But physical wellness was not what caused Jesus to declare the man well/saved, for the man was but one of ten lepers who had all been healed by Jesus that day. Instead, Jesus made the declaration after that man returned alone to praise God for the healing that he had been given. Throwing himself at Jesus’ feet, the man gratefully submitted the new life that he had received back to the One who had made it his reality. Jesus did not cleanse the lepers that day with the intention that they would return to their former ways of living. But He did so to give them an opportunity if they would so choose to accept it, to go as He sent them into new lives, promoting God’s kind of wellness in others by testifying with thanksgiving to the goodness of God that Jesus manifests.

To witness the power of God’s goodness at work, restoring wellness that undoes seemingly irreparable brokenness, makes believing the incredible reality of Jesus as being the Son of God and Savior more readily accepted by people who might otherwise pay Him little heed. Jesus told a group of Galileans, “Unless you people see miracles, signs, and wonders… you will never believe.” (John 4:48) The Greek word translating as see in this verse is horao and is often used to refer to spiritual perception.
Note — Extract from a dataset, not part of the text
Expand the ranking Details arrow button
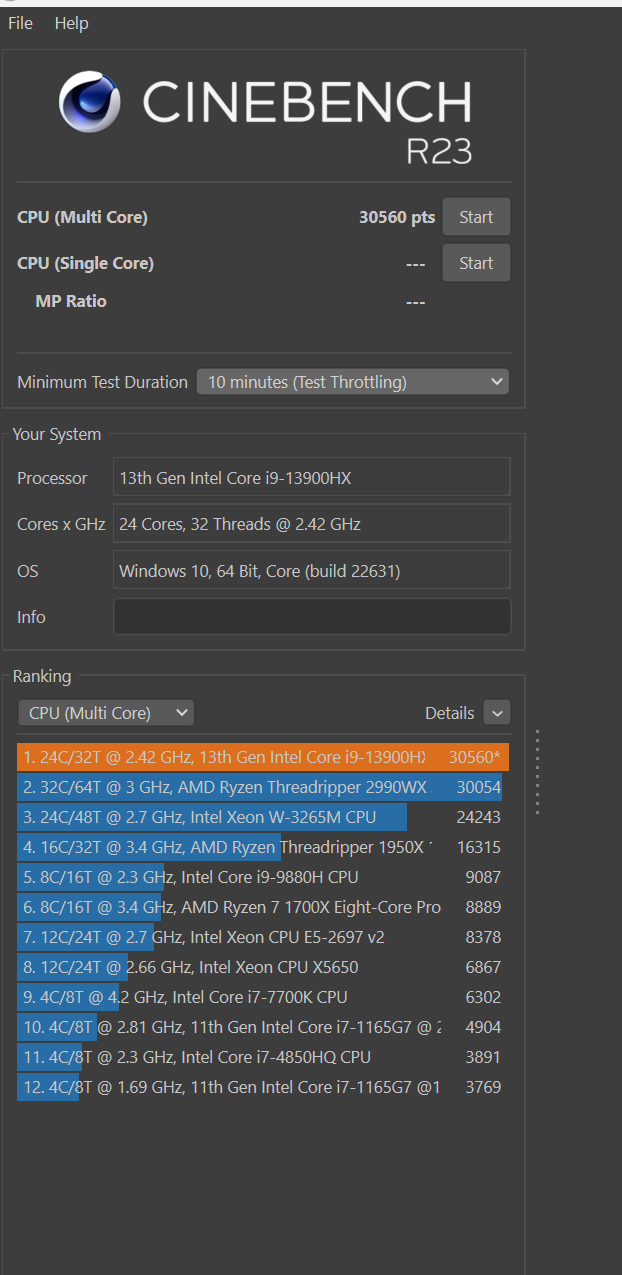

The insight gained from witnessing miracles would indeed be needed by many people to enable them to be fully persuaded of the Truth of God’s grace in Jesus.

In Mark 2, teachers of the law heard Jesus forgive a paralyzed man of his sins. Rightly, they recognized that no one but God could accomplish such a feat. So to substantiate both His identity and His ability to forgive what mankind cannot, Jesus restored the man’s physical freedom, enabling the man to rise up and walk. Not a person present who witnessed the event would ever be able to deny the reality of the restoration that supported the words of forgiveness that Jesus had spoken.

Every act of Jesus throughout His ministry affirmed not only His words but also His identity. In essence, His actions said, “This is who I AM. This is what I do. I AM the One who restores all, both the spiritual and the physical.”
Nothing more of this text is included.